Andava pela casa.
Perambulava à procura de nada. Ou talvez estivesse ocupada, ocupadíssima, com a
inadiável missão de buscar um copo de água. Parecia não só concentrada, mas
preocupada, talvez pensando na enorme lista de coisas que tinha pra fazer até o
fim daquele dia. Como se aquela lista não estivesse vazia. Foi quando, no
corredor, a poucos passos do meu quarto, minha inexplicável expressão de
concentração se desfez inusitada, inesperada, abruptamente, diante do susto ao
ver aquele pequeno ser que, de repente, surgiu em minha frente.
Em pé, de braços abertos,
suas duas pequenas mãos tocavam firmemente as paredes do corredor, impedindo
que eu desse sequer um passo a frente. Ele tem a metade da minha idade e quase
a minha altura (não, a altura dele não está avançada. Acho que a minha é que tá
atrasada). Logo, o respeito que a minha idade poderia impor é retirado pela
minha altura, que nos iguala. Aproveitando-se da nossa igualdade – ou melhor,
da minha falta de superioridade -, meu primo Felipe tinha uma solicitação a que
eu era obrigada a atender caso quisesse ser permitida a seguir o trajeto rumo
ao meu quarto: “Inha, escolhe alguma coisa pra eu construir no Minecraft!”
Despreparada como quem é
abordada na blitz pela primeira vez e ultrapassada como quem começa frases
dizendo “na minha época”, fiz uma pergunta da qual não me orgulho nem um pouco:
“como é isso de Minecraft?” Não satisfeita, continuei: “como assim construir
alguma coisa? Alguma coisa de que tipo?”
Na minha época, não sei se
as crianças eram assim tão pacientes com gente ultrapassada como, naquele
momento, Lipe foi comigo. Prontamente ignorou as minhas perguntas dignas de
vergonha e explicou, mais paciente do que imaginei que poderia ser, o que seria
Minecraft e que tipo de coisa construiria. E então retomou o pedido: “Vai!
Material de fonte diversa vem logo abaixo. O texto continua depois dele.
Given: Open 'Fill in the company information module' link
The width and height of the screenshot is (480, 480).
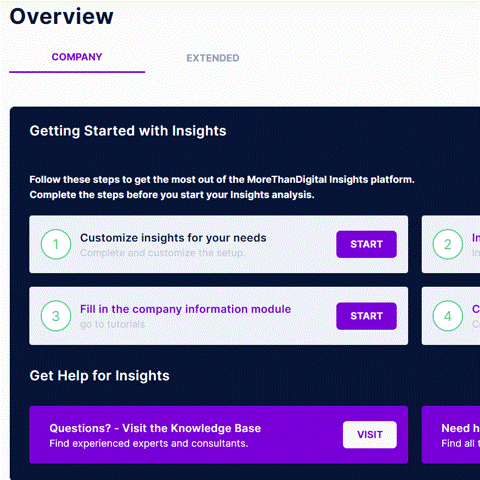Looking at the screenshot, I should (185, 309).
Escolhe qualquer coisa que eu construo!”.
Senti que seria
dolorosamente frustrante responder algo tão simples como uma casa, tão
irrelevante quanto um objeto, tão clichê quanto um carro. Precisava
corresponder à expectativa que elevava sua doce voz infantil e fazia crescer
seus olhos puros e ansiosos. “Já sei! Um clube!” “Com gente ou sem gente
dentro?”, ele respondeu com a mesma expectativa e ansiedade, nem um pouco
apreensivo com o desafio, talvez ainda mais agitado. “Com gente, claro!”.
Foi nesse exato momento que
a animação dos seus olhos sofreu uma inusitada queda, assim como sua voz, agora
desanimada: “Com gente? Tem certeza? É que, com gente, tenho que colocar um
monte de aldeão. E eles ficam olhando o tempo todo. E fazem um barulho muito
chato. Com gente, é bem mais difícil.” Ênfase no bem.
Como qualquer um que começa
uma frase com “na minha época”, eu não imaginava o que o monte de aldeão
ficaria olhando o tempo todo ou como seria o barulho que o monte de aldeão
faria. Até porque eu nem sabia o que seria um monte de aldeão. Mas não pude
ignorar a expressão de preocupação que surgiu em seu rosto: “Então deixa pra
lá. Faz uma casa. Ou um objeto. Ou um carro.”
Aprendi como era isso de
Minecraft, que tipo de coisa se constrói no Minecraft, o que o aldeão olha o
tempo todo, qual o barulho muito chato que o aldeão faria e até o que seria um
aldeão. Mal sabia eu que ainda aprenderia mais uma coisa, talvez a melhor coisa
de todas essas coisas, certamente a mais profunda de todas elas. Uma coisa que
muito se ouve, da infância à vida adulta. E pouco se faz. Pelo menos na vida
adulta. “Eu falei que fazer um clube com gente seria
difícil. Mas não é porque é difícil que eu não vou fazer.”
Sábios são esses seres,
miúdos em estatura, mas gigantes de alma. Esses seres que têm o poder de
guardar, em corpos tão pequenos, uma imaginação infinita. Além do talento raro
de diferenciar as palavras difícil e impossível.
Felipe tem metade da minha
idade, quase a minha altura e o dobro da minha sabedoria.
Fim de papo. Eu já estava
permitida a ir pro meu quarto. Ele foi construir o clube. Com gente.